November 15, 2012
Alex Tabarrok holds the Bartley J. Madden Chair in Economics at George Mason University, and, with Tyler Cowen, writes the influential and entertaining economics blog Marginal Revolution. He’s recently written a piece for the Cato Institute on “Why Online Education Works.” Note the title, watch the sleight of hand.
Here’s the central nugget: “In 2009, I gave a TED talk on the economics of growth. Since then my 15 minute talk has been watched nearly 700,000 times. That is far fewer views than the most-watched TED talk, Ken Robinson’s 2006 talk on how schools kill creativity, which has been watched some 26 million times.

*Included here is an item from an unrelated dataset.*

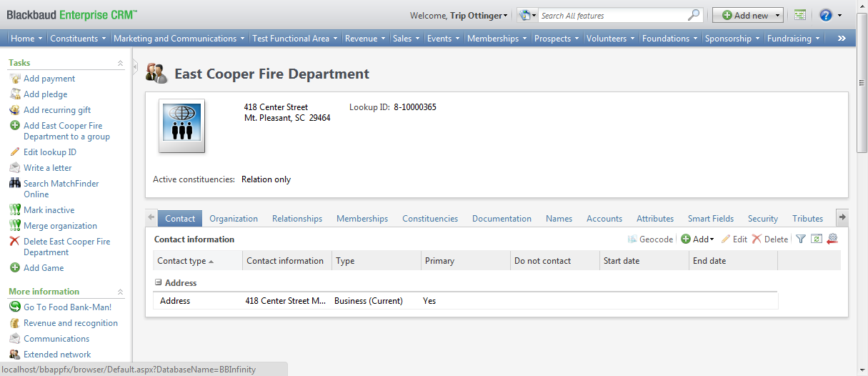Open the Add dropdown in Contact information
Screen dimensions: 868x376
tap(697, 239)
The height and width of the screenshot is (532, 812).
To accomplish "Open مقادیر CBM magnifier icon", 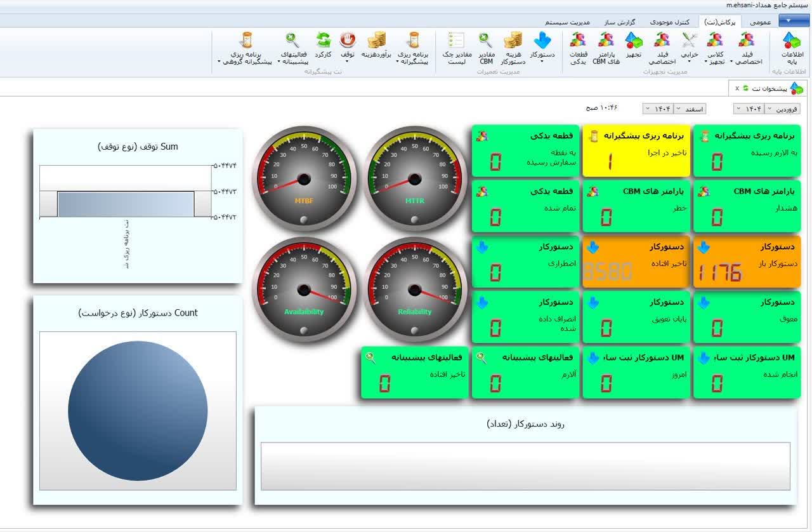I will [x=486, y=48].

Nonetheless, the 15 minutes of teaching I did at TED dominates my entire teaching career: 700,000 views at 15 minutes each is equivalent to 175,000 student-hours of teaching, more than I have taught in my entire offline career. Moreover, the ratio is likely to grow because my online views are increasing at a faster rate than my offline students.” And note the accompanying graphic.
But does this teaching “work?” That’s the claim of the title. To say this online teaching works would be to say there was meaningful learning, not just numerous page views. And about that, Alex Tabarrok has nothing to say.
I don’t know whether Tabarrok is right or wrong about his claim that “online education works.” But I do know that support for the cl;aim is going to have to come from evidence about whether students are learning, not about how many people are watching Tabarrok or anyone else online. Teaching is facilitating the learning of others. It is not what you do by yourself.